═════ ARTICLE ═════
Store JSON Secret in Vault
Here's how to store a JSON secret in Vault and parse it out.
JSON Secrets
Some secrets have more than a single value. An example would be a service account for Google Cloud. They give you a JSON file with a private key, client email, and other value.
The pkey.json
looks something like this:
{
"type": "service_account",
"project_id": "my-proj",
"private_key_id": "some-key",
"private_key": "some-other-key",
"client_email": "some@email.com",
"etc": "and so on"
}
Vault
Vault is a Hashicorp product that allows you to share secrets with your application environment at runtime via a vault client.
═════ DATASET CONTENT ═════
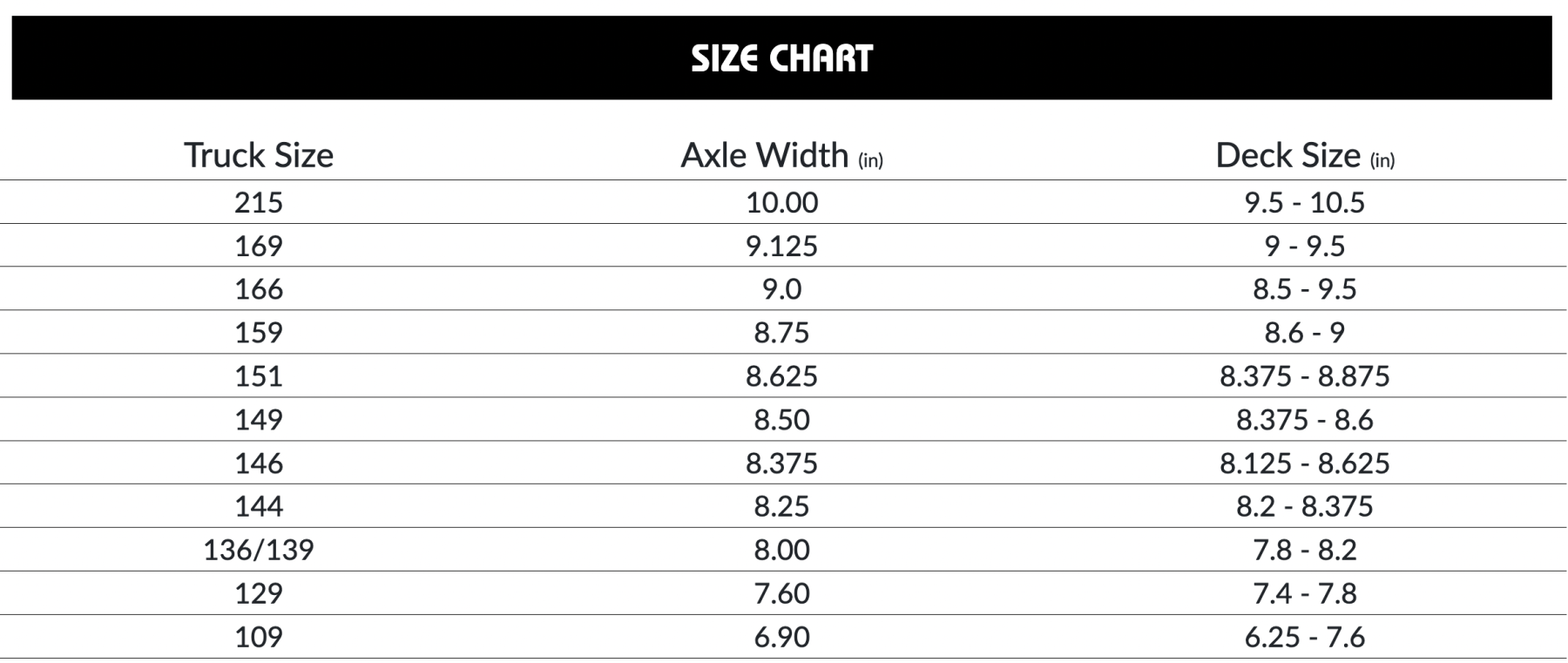Select truck size 215 cell
The image size is (1568, 663).
click(x=259, y=202)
═════
DIRECTIVES:
a) In the page on storing a JSON secret in Vault, which company makes Vault?
b) Say whether each statement agrees with the page on storing a JSON secret in Vault, giving yes or no and quoting the deciding words: (i) Vault lets an application environment get secrets at runtime through a vault client. (ii) A Google Cloud service account comes as a YAML file. (iii) The sample pkey.json gives "my-proj" as the project ID.
c) Print the part of the page on storing a JSON secret in Vault starting at "The pkey.json" and ending at "a vault client.".

FULL SOLUTIONS:
a) Hashicorp

b)
(i) Yes: "allows you to share secrets with your application environment at runtime via a vault client"
(ii) No: "They give you a JSON file with a private key, client email, and other value."
(iii) Yes: "project_id": "my-proj"

c)
The pkey.json
looks something like this:
{
"type": "service_account",
"project_id": "my-proj",
"private_key_id": "some-key",
"private_key": "some-other-key",
"client_email": "some@email.com",
"etc": "and so on"
}
Vault
Vault is a Hashicorp product that allows you to share secrets with your application environment at runtime via a vault client.